**** Listed entries

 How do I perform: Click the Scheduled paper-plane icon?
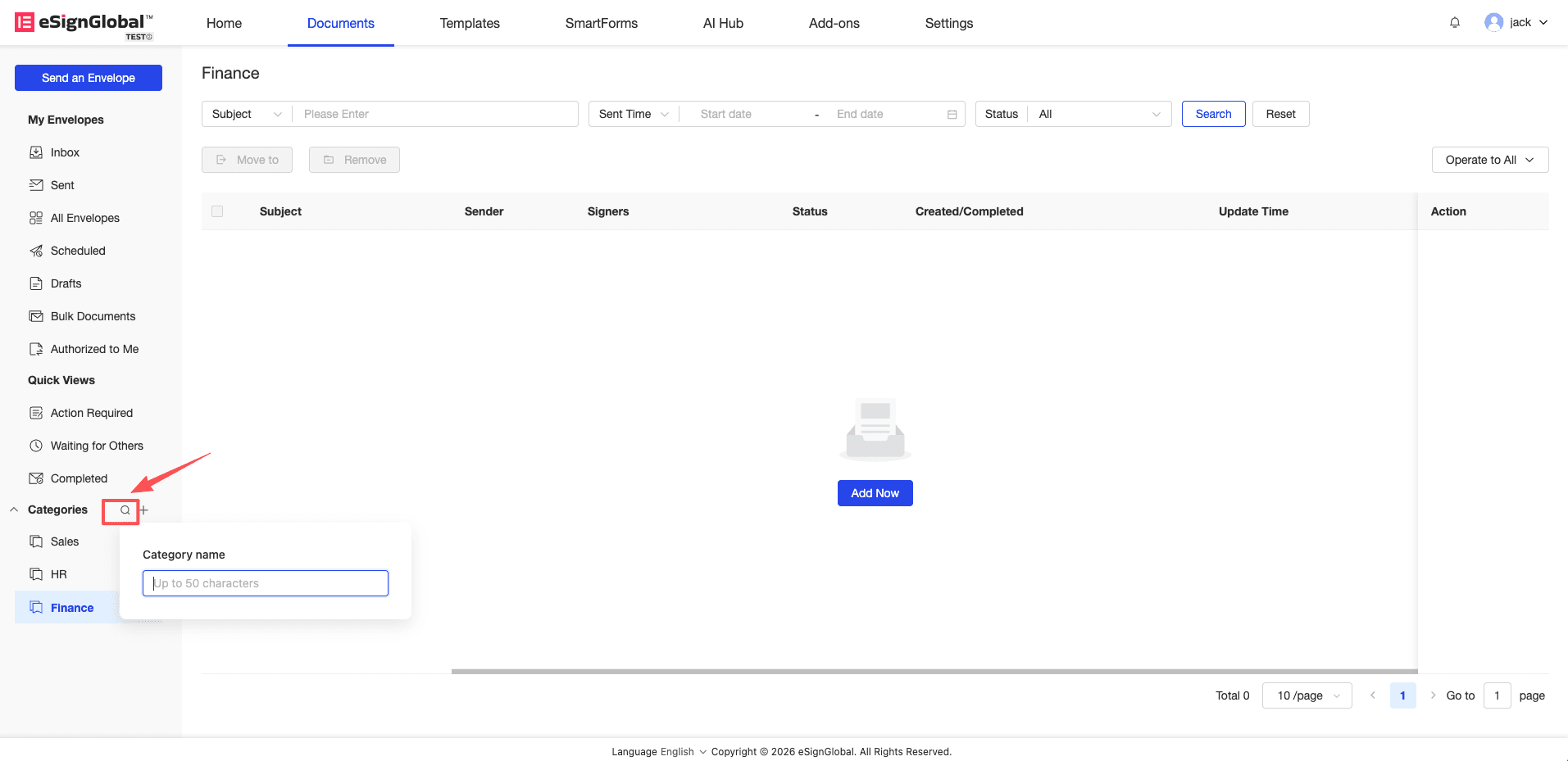point(36,251)
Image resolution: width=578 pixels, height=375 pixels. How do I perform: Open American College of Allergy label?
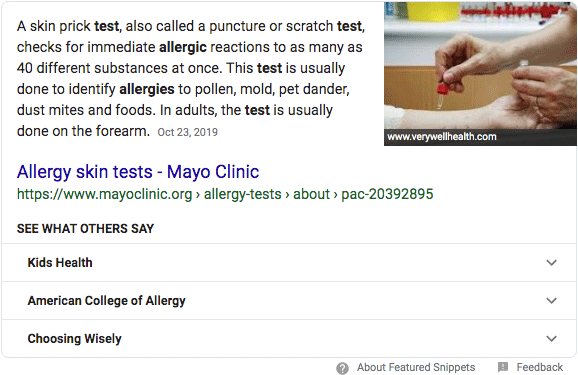click(x=107, y=301)
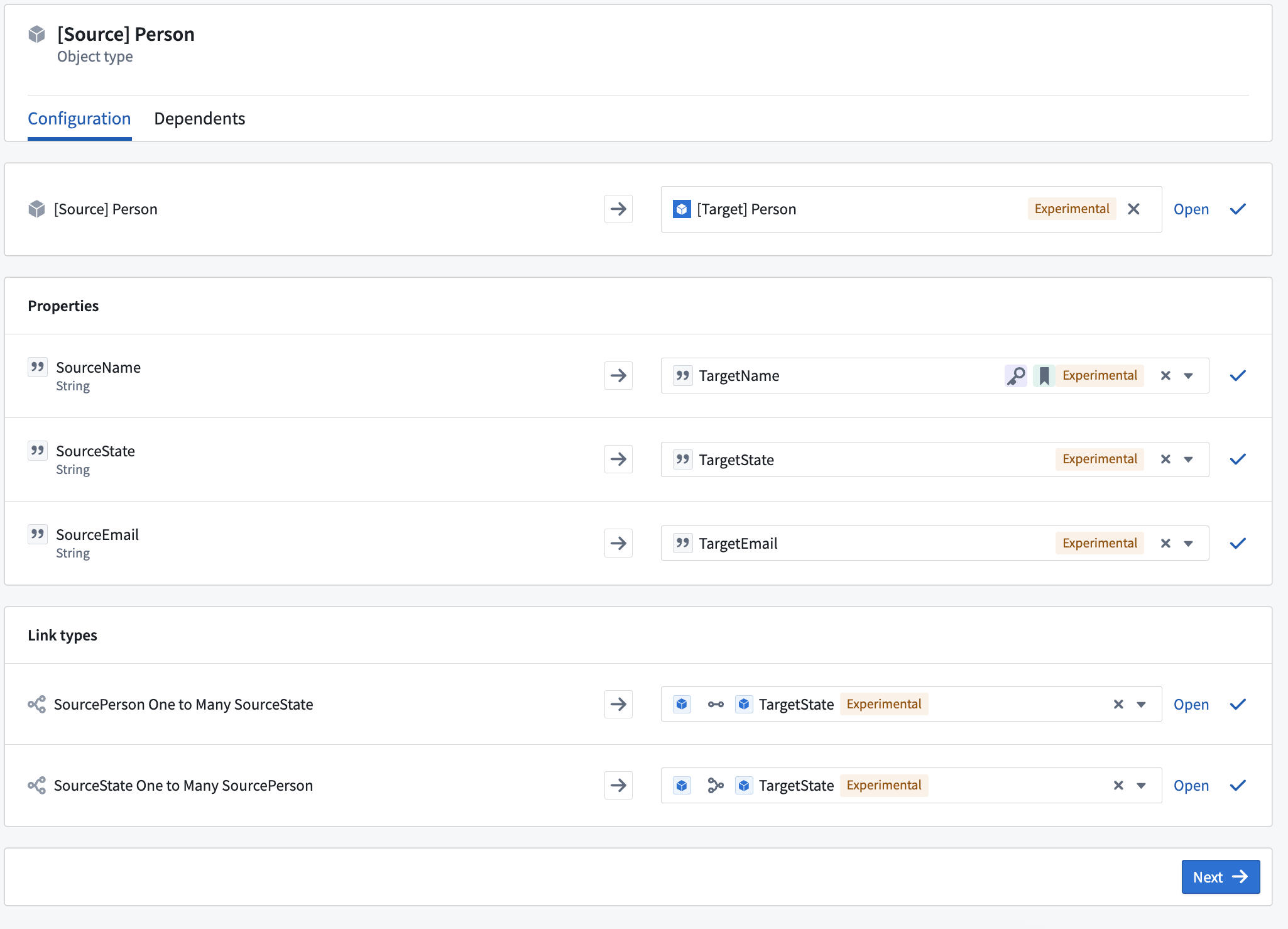
Task: Expand the dropdown arrow on TargetState property
Action: pyautogui.click(x=1188, y=459)
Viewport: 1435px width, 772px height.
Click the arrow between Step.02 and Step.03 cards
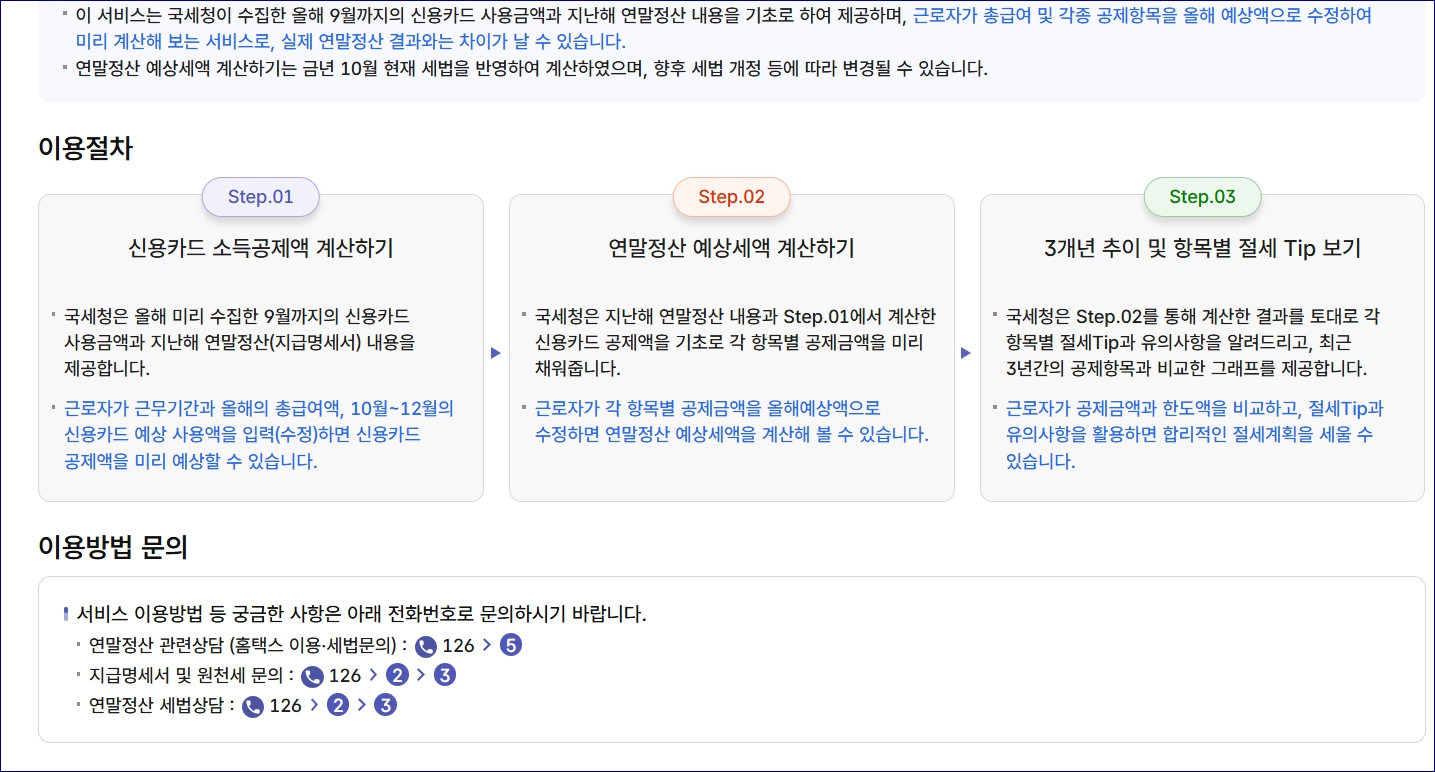(x=967, y=351)
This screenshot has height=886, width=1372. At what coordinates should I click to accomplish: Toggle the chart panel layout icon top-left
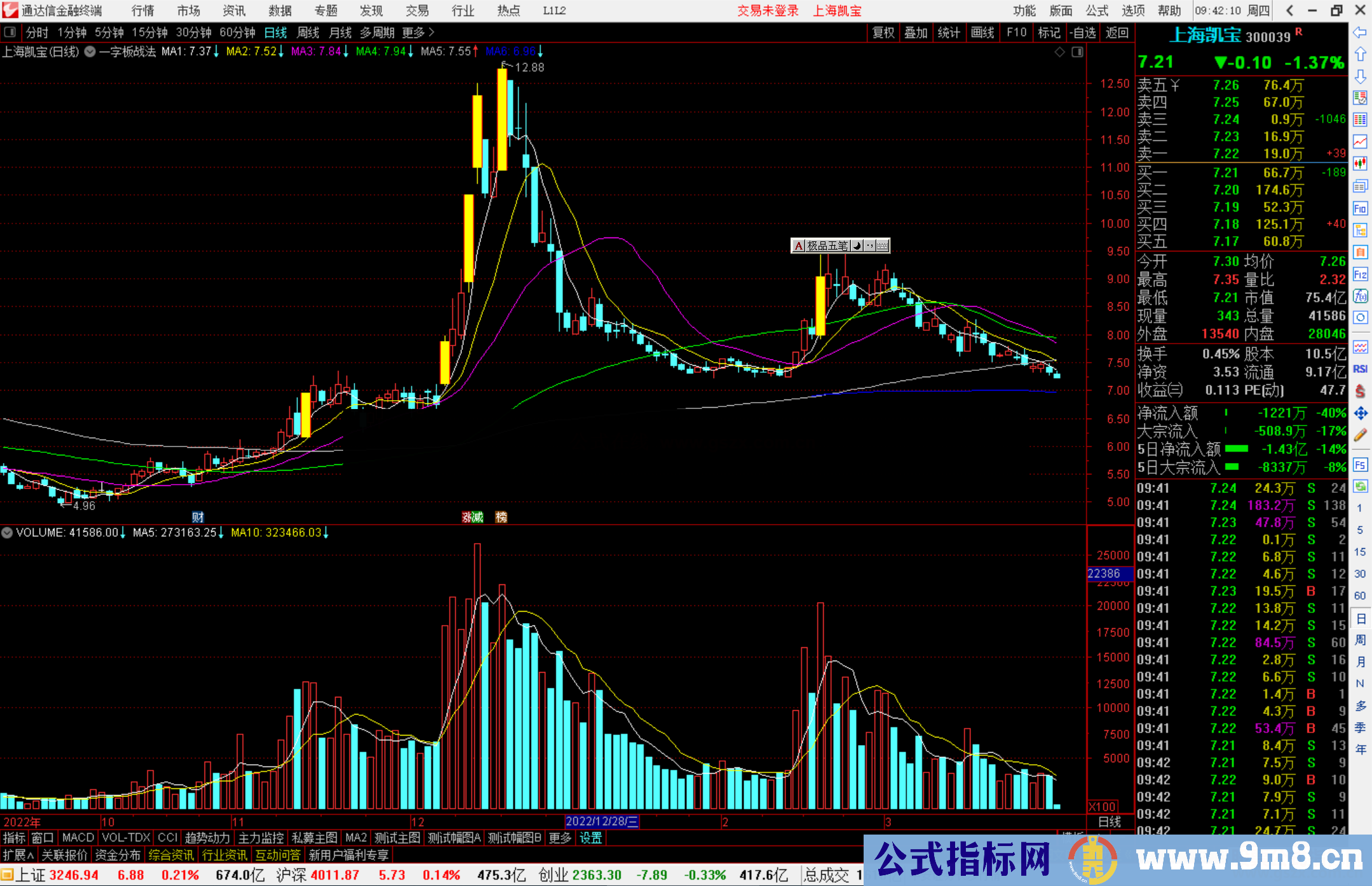(x=10, y=32)
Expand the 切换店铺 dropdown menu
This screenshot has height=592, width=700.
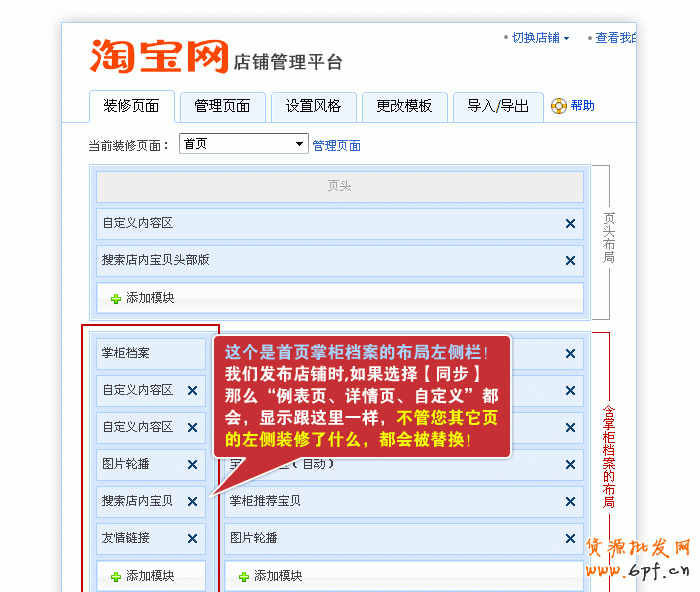tap(540, 38)
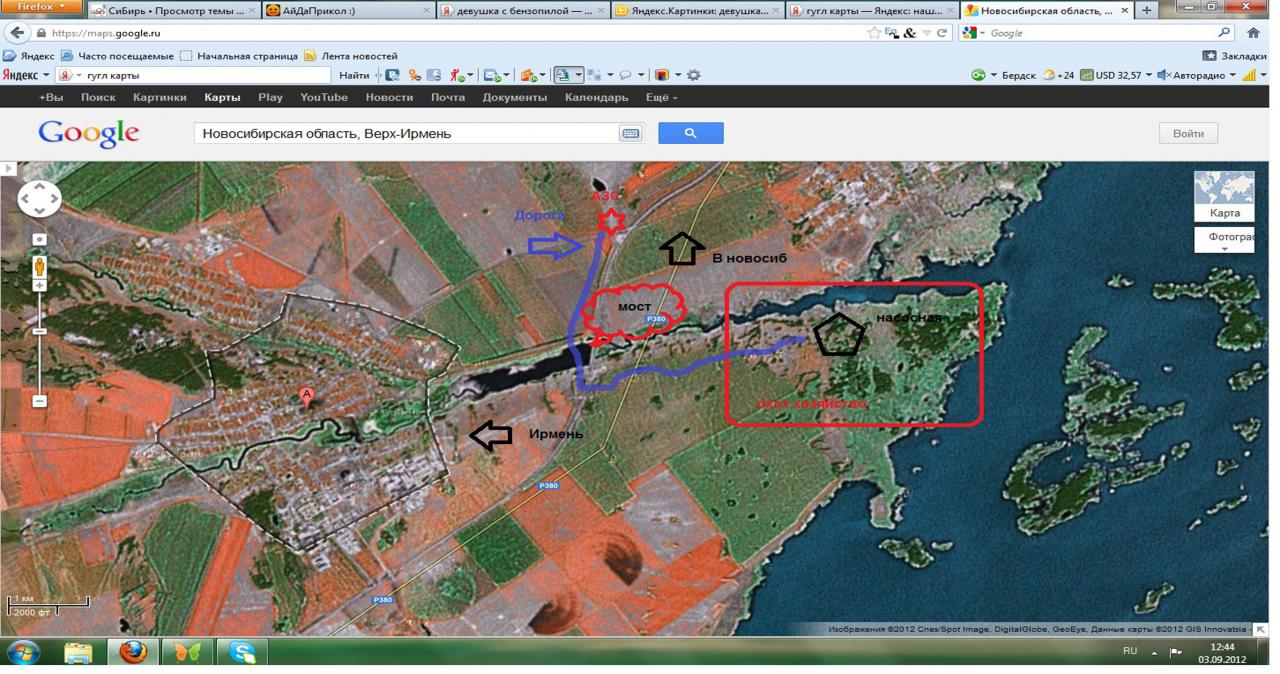The height and width of the screenshot is (674, 1280).
Task: Toggle the Авторадио mute speaker icon
Action: click(x=1163, y=75)
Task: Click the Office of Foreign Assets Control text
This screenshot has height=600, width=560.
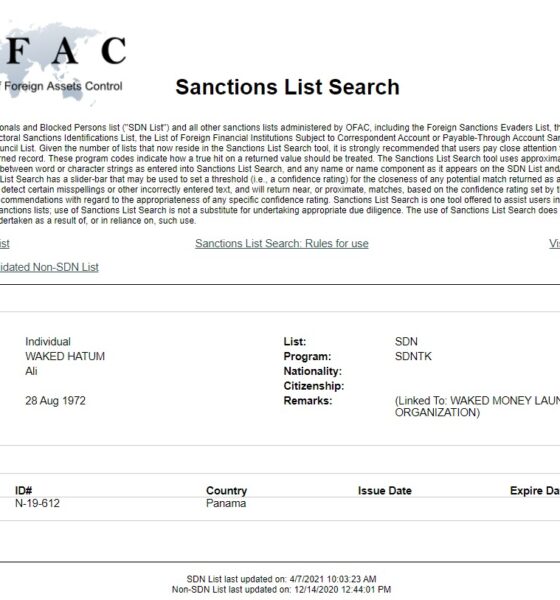Action: tap(61, 86)
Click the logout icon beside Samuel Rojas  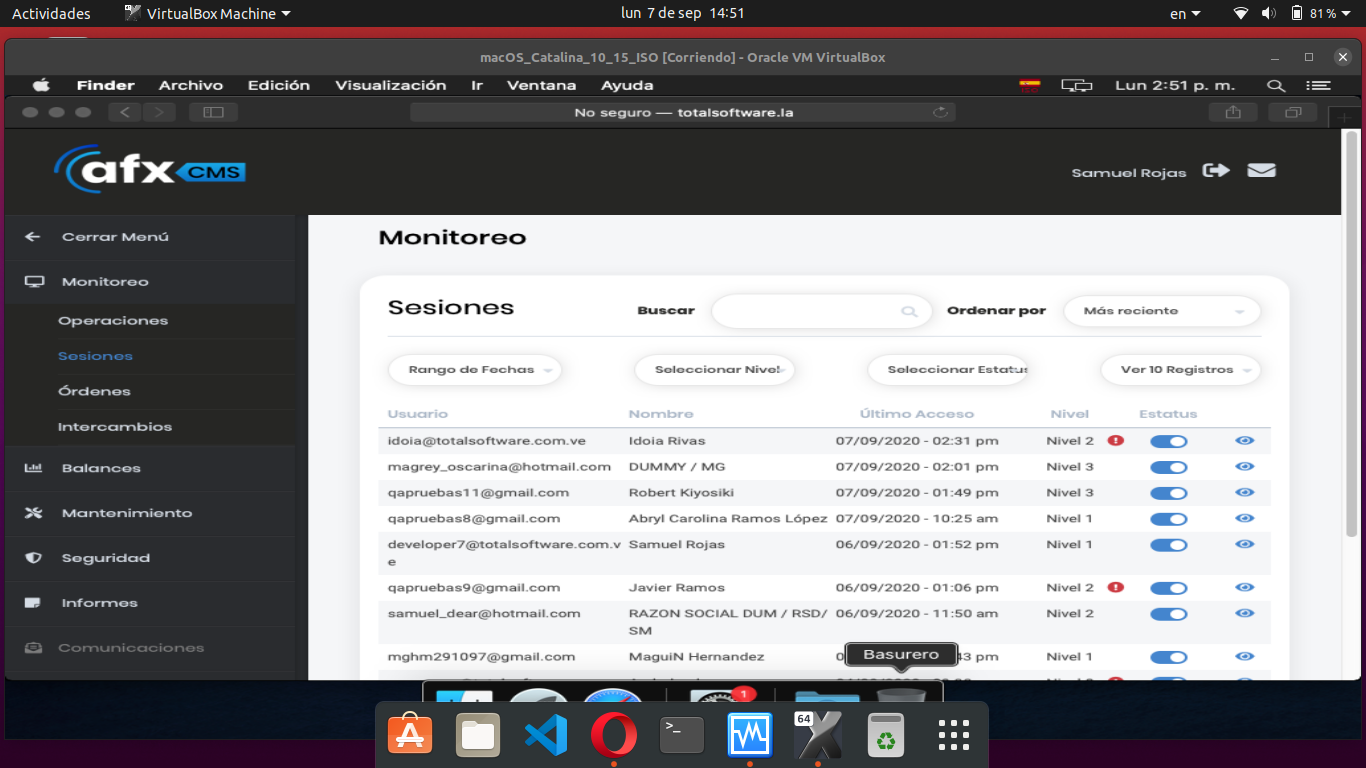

********

Can you give the rows above again with "How can I carry out" substituted for every "How do I perform" and nothing else changed? Leave the pictures out.

 How can I carry out: Click the Scheduled paper-plane icon?
point(36,251)
Image resolution: width=578 pixels, height=375 pixels. How can I carry out: Open American College of Allergy label?
click(x=107, y=301)
Task: Expand the dropdown arrow on TargetState property
Action: pyautogui.click(x=1188, y=459)
Viewport: 1435px width, 772px height.
Click the arrow between Step.02 and Step.03 cards
(x=967, y=351)
This screenshot has height=886, width=1372. At what coordinates should I click to accomplish: Toggle the chart panel layout icon top-left
(x=10, y=32)
Expand the 切换店铺 dropdown menu
This screenshot has height=592, width=700.
tap(540, 38)
The height and width of the screenshot is (674, 1280).
Task: Toggle the Авторадио mute speaker icon
Action: click(x=1163, y=75)
Task: Click the Office of Foreign Assets Control text
This screenshot has height=600, width=560.
Action: tap(61, 86)
Click the logout icon beside Samuel Rojas  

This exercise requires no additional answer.